Aslında postları doğrudan yazmaya geçebilirdim ancak hem ara verme sebebimin blogu bırakmakla ilgili olmadığını haber vermek, hem de bu kısmen uzun sayılabilecek sürede hayatımda ne gibi yenilikler olduğunu listelemek istedim.
Daha doğru söylemek gerekirse, bu yenilik sürecinde neler öğrendiğimi listelemek istedim.
Başlıyorum:
- Sizin hayatınızla ilgili bir karar alınacaksa, kararı sizin vermeniz gerektiğini hatırlayın ve bunu insanlara bıkmadan hatırlatın. Çünkü bu sizin hayatınız. Başkaları istedikleri şeyler varsa bunu kendi hayatlarına uygulamakta özgürler, ancak sizin hayatınızsa konu, fikir vermekten öteye geçmemeliler.
- İyi niyetinizden hiçbir zaman vazgeçmeyin. Her zaman iyi düşünün, ancak iyilikle saflığı asla karıştırmayın. Gardınız her zaman hazır olmalı.
- Hakkınızı arayın. Eğer hak etmediğiniz bir muamele varsa, susmak çözüm değil. Sarı öküzü asla vermeyin. Eğer ilkini çoktan vermişseniz de onu derhal geri alın. ☝
- Değişiklik bazen çok da sosyolojik olarak büyütülecek bir durum olmayabilir. İnsan, hayatındaki çok önemli adımları, aslında çok alelade olarak günlük rutin içine yedirebiliyor.
- Değerinizi görmeyen insanlar için mütevazı olmayın. Bakın, mütevazı davranmışsınız da ne olmuş? Öyle değil mi?
- Siz her zaman, her konuda, herkese ve yaşayan her şeye karşı iyi niyetli ve nazik davranın. Davranın ki, bunu görmeyen insanlara tepkinizi koyduğunuzda vicdanınız rahat olsun ve gece rahaat rahat uyuyabilin.
- Öngörüsüz davranmayın. Atacağınız her adımın, harcayacağınız her kuruşun sonrasını düşünün. Evet, Tanrı en çok plan yapan insanlara gülermiş, o ayrı. Benim demek istediğim, her zaman aldığınız kararların başka insanlara olan etkisini ölçmeniz, bütçe planlaması diye bir gerçek olduğunu bilmeniz, fırlattığınız bir taşın bir şekilde bir yerlere ineceğini düşünmeniz. Bunu lütfen yapın.
- Sahte güler yüzlere kanmayın.
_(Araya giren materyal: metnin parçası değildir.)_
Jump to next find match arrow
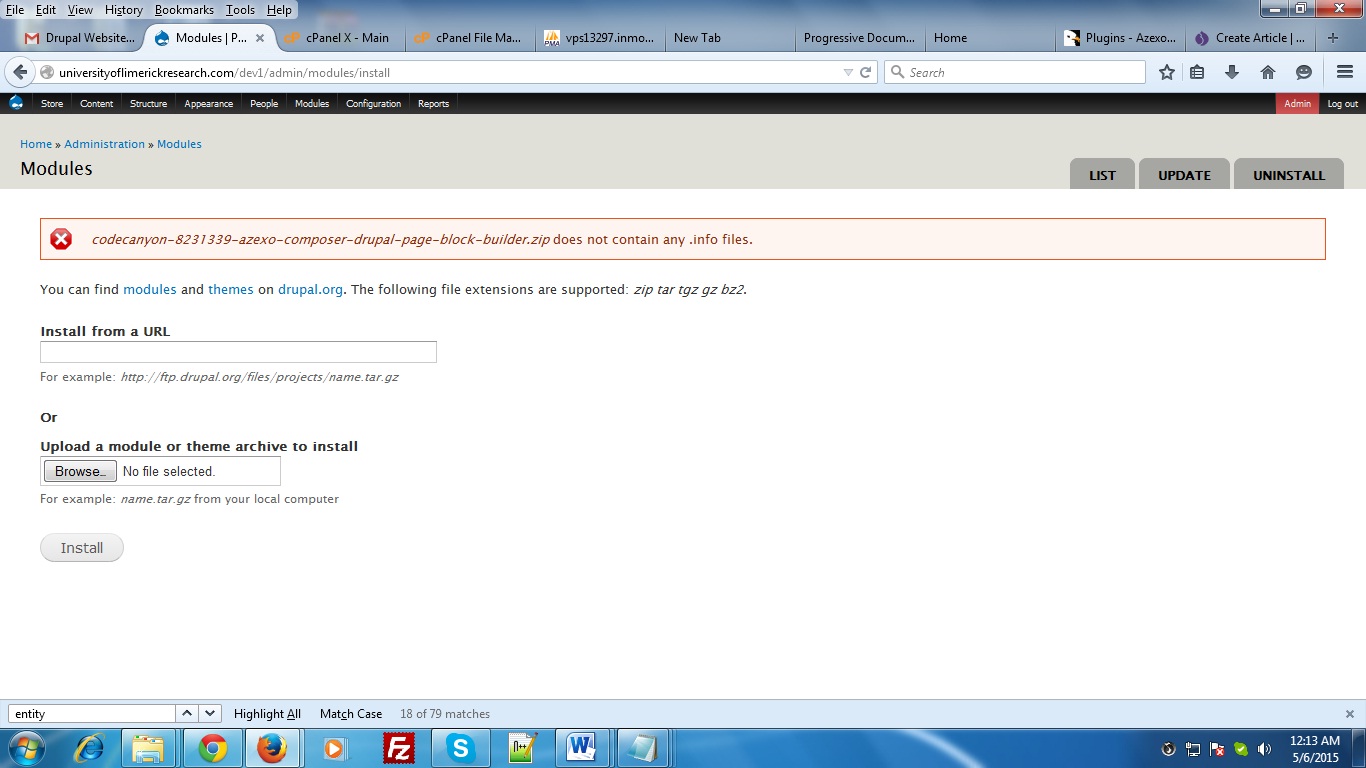The width and height of the screenshot is (1366, 768). pyautogui.click(x=210, y=713)
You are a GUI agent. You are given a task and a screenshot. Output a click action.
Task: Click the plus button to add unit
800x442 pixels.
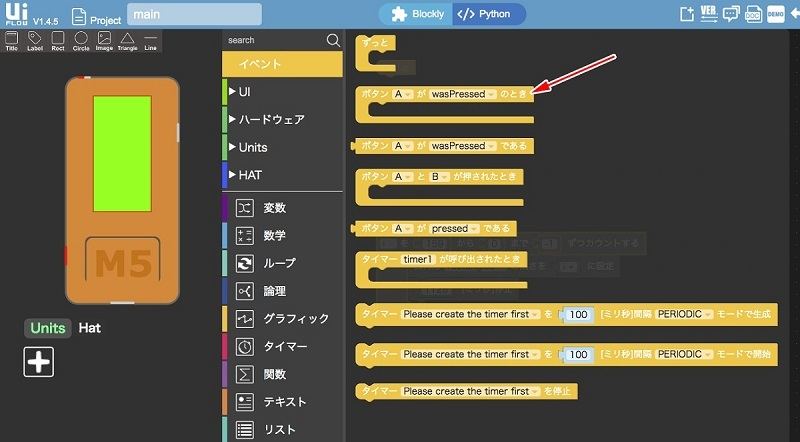39,362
Evet safa yatmanız gereken durumlar olabiliyor, bunu bildiğinizi çaktırmamanız da gerekebiliyor. Ancak gerçek samimiyet ile işi düşünce ya da çıkarı olunca bir anda kendini ortaya atan insanları lütfen ayırın. Dediğim gibi, iyi olmakla saf olmak çok başka şeyler. Birbirimizi kandırmayalım.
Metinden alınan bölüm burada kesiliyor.